Ventricular myocytes were isolated from mice of either sex, as previously described (Alliance for Cellular Signaling Procedure Protocol PP00000125) (103), maintained at 37°C, and aerated with 98% O₂ and 2% CO₂. Calcium currents (I_Ca) were recorded in whole-cell mode at room temperature from calcium-tolerant myocytes within 1 to 24 hours of isolation. The extracellular solution contained 137 mM NaCl, 1.8 mM CaCl₂, 25 mM CsCl, 0.5 mM MgCl₂, 10 mM Hepes, and 10 mM glucose (pH 7.4). Patch pipettes (1 to 1.5 megohms) were filled with 120 mM CsCl, 10 mM 1,2-bis(2-aminophenoxy)ethane-N,N,N',N'-tetraacetic acid, 1 mM EGTA, 1 mM MgCl₂, 1 mM Na₂GTP, 5 mM phosphocreatine, and 10 mM Hepes (pH 7.2). I_Ca was elicited by depolarizing steps. A prepulse from −80 to −40 mV was used to inactivate fast Na⁺ currents and then stepped to voltages between −40 and +60 mV (10-mV increments).
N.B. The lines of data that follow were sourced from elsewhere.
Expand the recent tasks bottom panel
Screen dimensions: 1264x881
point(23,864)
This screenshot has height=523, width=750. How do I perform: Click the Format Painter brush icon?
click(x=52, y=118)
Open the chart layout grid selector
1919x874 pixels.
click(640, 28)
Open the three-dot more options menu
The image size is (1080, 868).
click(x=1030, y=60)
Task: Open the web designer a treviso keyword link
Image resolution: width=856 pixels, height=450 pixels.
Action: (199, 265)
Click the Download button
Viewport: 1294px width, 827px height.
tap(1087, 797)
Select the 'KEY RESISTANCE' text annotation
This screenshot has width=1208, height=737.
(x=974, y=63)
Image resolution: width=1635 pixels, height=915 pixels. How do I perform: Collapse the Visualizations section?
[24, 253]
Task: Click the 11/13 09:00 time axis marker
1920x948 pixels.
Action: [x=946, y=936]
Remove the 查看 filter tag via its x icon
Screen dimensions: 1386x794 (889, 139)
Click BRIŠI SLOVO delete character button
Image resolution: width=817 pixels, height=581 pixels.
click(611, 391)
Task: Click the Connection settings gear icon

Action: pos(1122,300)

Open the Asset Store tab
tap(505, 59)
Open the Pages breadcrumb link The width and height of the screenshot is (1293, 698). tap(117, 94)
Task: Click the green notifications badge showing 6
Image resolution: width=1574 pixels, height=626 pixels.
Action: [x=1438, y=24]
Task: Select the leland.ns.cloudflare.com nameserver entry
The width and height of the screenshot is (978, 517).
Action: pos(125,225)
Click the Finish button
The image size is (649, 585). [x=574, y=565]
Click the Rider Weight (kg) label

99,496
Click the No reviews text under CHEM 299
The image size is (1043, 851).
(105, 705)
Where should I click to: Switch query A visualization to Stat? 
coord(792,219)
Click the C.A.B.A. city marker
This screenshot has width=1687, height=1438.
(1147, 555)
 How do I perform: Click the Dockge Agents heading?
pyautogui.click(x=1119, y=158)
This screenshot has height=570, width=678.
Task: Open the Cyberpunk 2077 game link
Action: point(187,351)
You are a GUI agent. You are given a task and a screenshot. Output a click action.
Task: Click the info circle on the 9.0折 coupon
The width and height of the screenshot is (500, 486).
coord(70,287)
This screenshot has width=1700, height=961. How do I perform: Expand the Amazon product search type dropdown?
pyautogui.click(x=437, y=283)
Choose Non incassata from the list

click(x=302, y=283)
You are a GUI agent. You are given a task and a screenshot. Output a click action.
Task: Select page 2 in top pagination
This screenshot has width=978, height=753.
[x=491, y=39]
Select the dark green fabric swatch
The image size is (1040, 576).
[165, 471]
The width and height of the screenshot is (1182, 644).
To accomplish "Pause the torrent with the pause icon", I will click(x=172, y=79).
I_Ca was recorded by an Axopatch 200B amplifier (Axon Instruments) and stored on a computer through an analog-digital converter (DIGIDATA 1332A; Axon Instruments). Protocols were controlled by pClamp 9 software (Axon Instruments). I_Ca was measured as the difference between the peak inward current and the current after the test pulse ended. After establishing a stable baseline, the effect of 1 μM ISO on I_Ca was examined.